→ **BRIEF A**: Print the passage of the 2 Unlimited album article starting at "Trance Remixes is" and ending at "2002 in Japan.".

→ **SELECTED PASSAGE**:
□ □ □

Remix album by 2 Unlimited
- Released: 2002
- Genre: Uplifting Trance, Progressive Trance, Eurodance
- Label: I-Dance
- Producer: Jean-Paul de Coster, Phil Wilde

2 Unlimited chronology
| Greatest Hits Remixes (2001) | Trance Remixes (Special Edition) (2002) | Greatest Remix Hits (2006) |

= Trance Remixes (Special Edition) =

Trance Remixes is a 2002 album by 2 Unlimited, a Eurodance project founded in 1991 by Belgian producers Jean-Paul DeCoster and Phil Wilde and fronted by Dutch rapper Ray Slijngaard and Dutch vocalist Anita Doth.

==Album information==
Trance Remixes contains 16 remixes of 2 Unlimited's greatest hits from studio albums Get Ready!, No Limits and Real Things.

==Release history==
Trance Remixes was released in December 2002 in Japan.

□ □ □

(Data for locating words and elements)
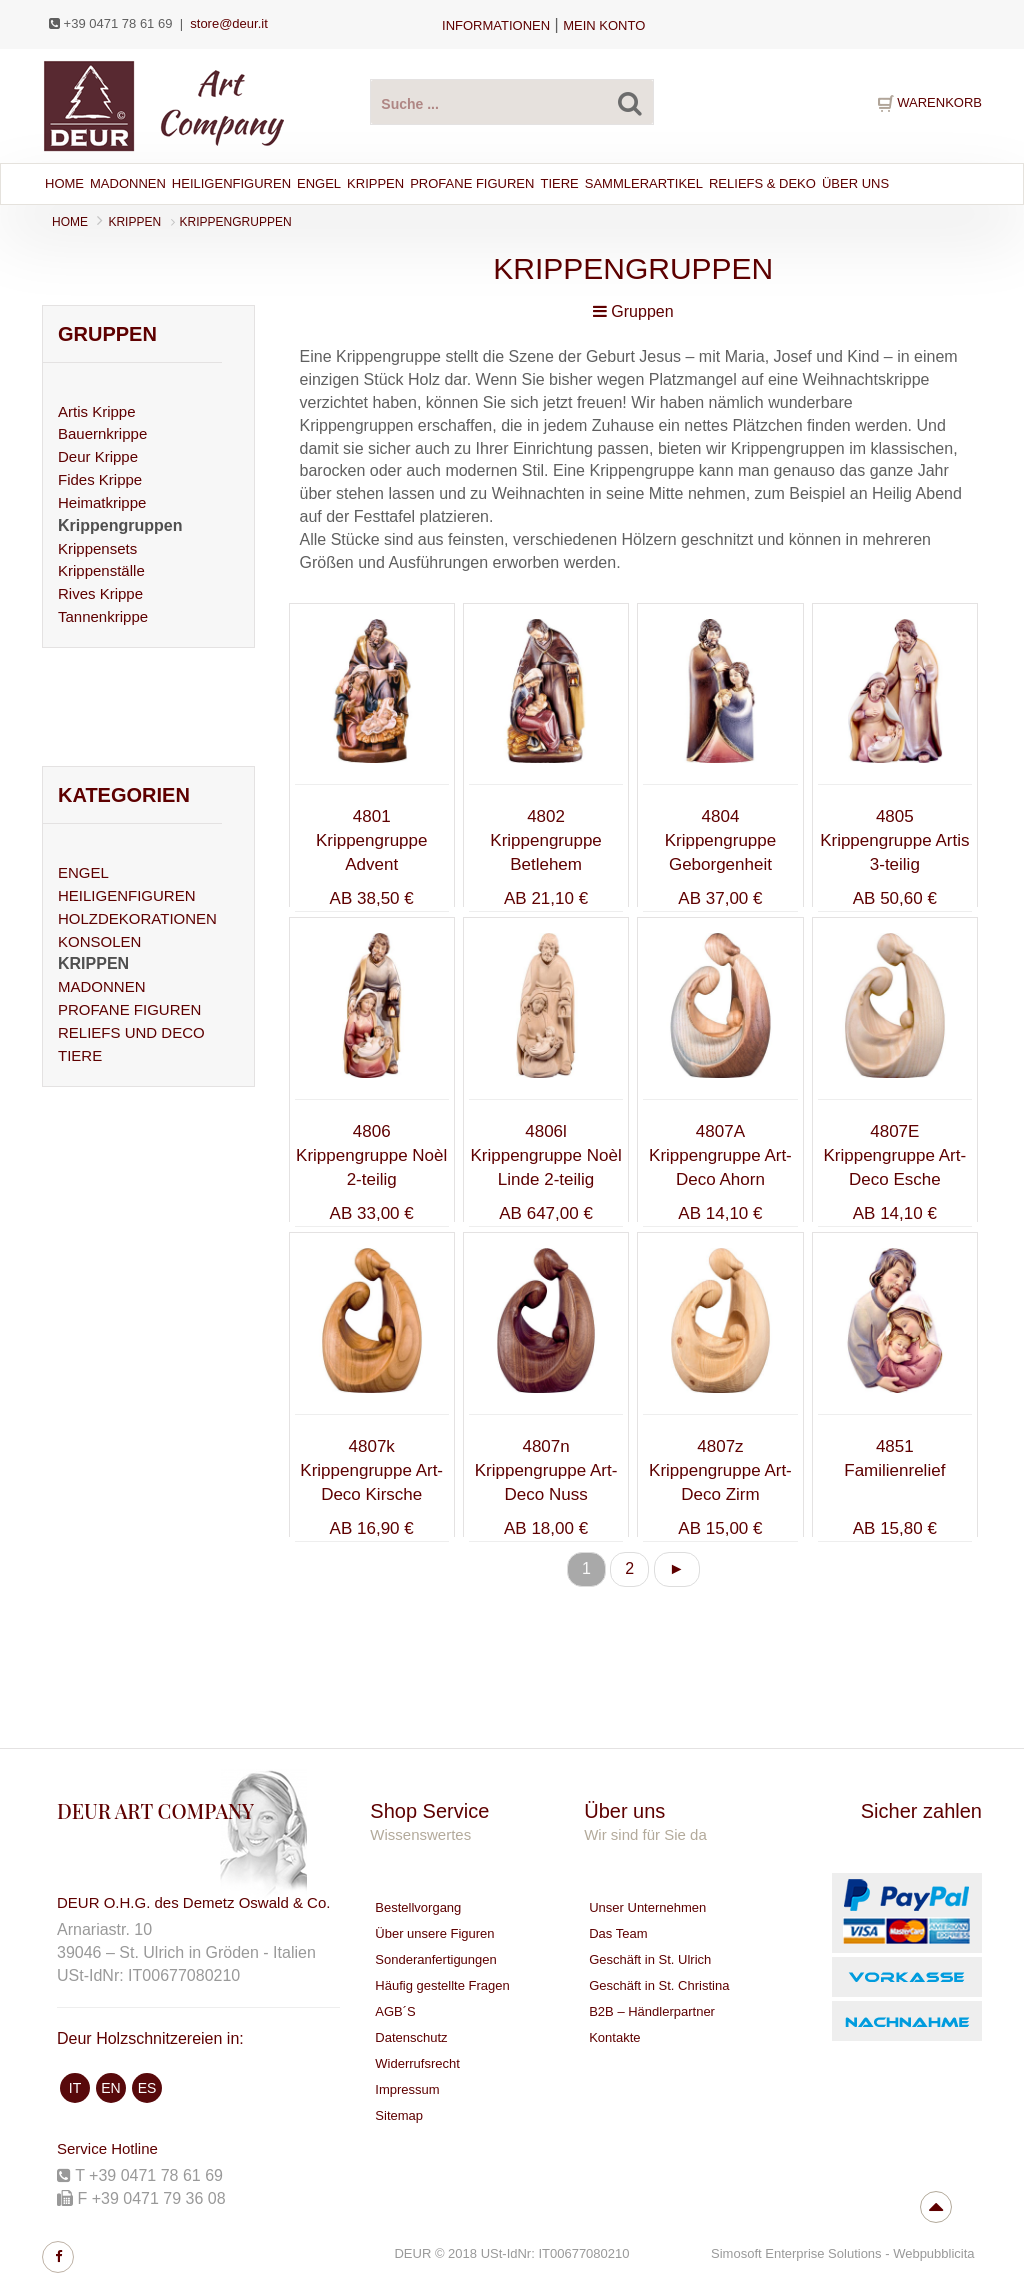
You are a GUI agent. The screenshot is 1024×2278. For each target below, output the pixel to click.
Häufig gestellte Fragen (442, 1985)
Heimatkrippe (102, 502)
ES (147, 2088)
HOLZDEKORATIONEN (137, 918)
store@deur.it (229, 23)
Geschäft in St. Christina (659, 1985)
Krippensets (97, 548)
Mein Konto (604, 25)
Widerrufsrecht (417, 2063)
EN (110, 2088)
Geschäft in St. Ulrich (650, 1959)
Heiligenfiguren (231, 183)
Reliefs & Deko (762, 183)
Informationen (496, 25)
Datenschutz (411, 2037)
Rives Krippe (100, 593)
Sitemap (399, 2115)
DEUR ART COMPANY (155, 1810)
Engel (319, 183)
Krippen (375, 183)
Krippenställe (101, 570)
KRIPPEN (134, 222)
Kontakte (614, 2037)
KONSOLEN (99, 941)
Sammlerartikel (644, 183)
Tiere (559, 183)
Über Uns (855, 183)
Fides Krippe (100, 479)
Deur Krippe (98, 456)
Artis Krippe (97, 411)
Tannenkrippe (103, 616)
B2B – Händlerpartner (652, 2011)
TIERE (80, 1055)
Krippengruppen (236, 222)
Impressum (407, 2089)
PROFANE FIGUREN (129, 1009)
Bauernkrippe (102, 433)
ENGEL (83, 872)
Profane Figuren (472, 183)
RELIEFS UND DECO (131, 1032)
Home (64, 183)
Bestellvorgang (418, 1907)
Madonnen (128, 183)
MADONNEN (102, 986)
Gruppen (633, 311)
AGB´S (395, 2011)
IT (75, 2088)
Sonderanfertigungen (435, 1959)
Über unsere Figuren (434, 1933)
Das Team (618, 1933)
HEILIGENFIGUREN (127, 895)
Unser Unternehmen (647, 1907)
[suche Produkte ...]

□ □ □

→ **BRIEF B**: Output the records word for word, starting at their beginning and ending with the line that contains "Über unsere Figuren (434, 1933)", with both ends included. Leave the pictures out.

→ **FULL SOLUTION A**:
Trance Remixes is a 2002 album by 2 Unlimited, a Eurodance project founded in 1991 by Belgian producers Jean-Paul DeCoster and Phil Wilde and fronted by Dutch rapper Ray Slijngaard and Dutch vocalist Anita Doth.

==Album information==
Trance Remixes contains 16 remixes of 2 Unlimited's greatest hits from studio albums Get Ready!, No Limits and Real Things.

==Release history==
Trance Remixes was released in December 2002 in Japan.

→ **FULL SOLUTION B**:
You are a GUI agent. The screenshot is 1024×2278. For each target below, output the pixel to click.
Häufig gestellte Fragen (442, 1985)
Heimatkrippe (102, 502)
ES (147, 2088)
HOLZDEKORATIONEN (137, 918)
store@deur.it (229, 23)
Geschäft in St. Christina (659, 1985)
Krippensets (97, 548)
Mein Konto (604, 25)
Widerrufsrecht (417, 2063)
EN (110, 2088)
Geschäft in St. Ulrich (650, 1959)
Heiligenfiguren (231, 183)
Reliefs & Deko (762, 183)
Informationen (496, 25)
Datenschutz (411, 2037)
Rives Krippe (100, 593)
Sitemap (399, 2115)
DEUR ART COMPANY (155, 1810)
Engel (319, 183)
Krippen (375, 183)
Krippenställe (101, 570)
KRIPPEN (134, 222)
Kontakte (614, 2037)
KONSOLEN (99, 941)
Sammlerartikel (644, 183)
Tiere (559, 183)
Über Uns (855, 183)
Fides Krippe (100, 479)
Deur Krippe (98, 456)
Artis Krippe (97, 411)
Tannenkrippe (103, 616)
B2B – Händlerpartner (652, 2011)
TIERE (80, 1055)
Krippengruppen (236, 222)
Impressum (407, 2089)
PROFANE FIGUREN (129, 1009)
Bauernkrippe (102, 433)
ENGEL (83, 872)
Profane Figuren (472, 183)
RELIEFS UND DECO (131, 1032)
Home (64, 183)
Bestellvorgang (418, 1907)
Madonnen (128, 183)
MADONNEN (102, 986)
Gruppen (633, 311)
AGB´S (395, 2011)
IT (75, 2088)
Sonderanfertigungen (435, 1959)
Über unsere Figuren (434, 1933)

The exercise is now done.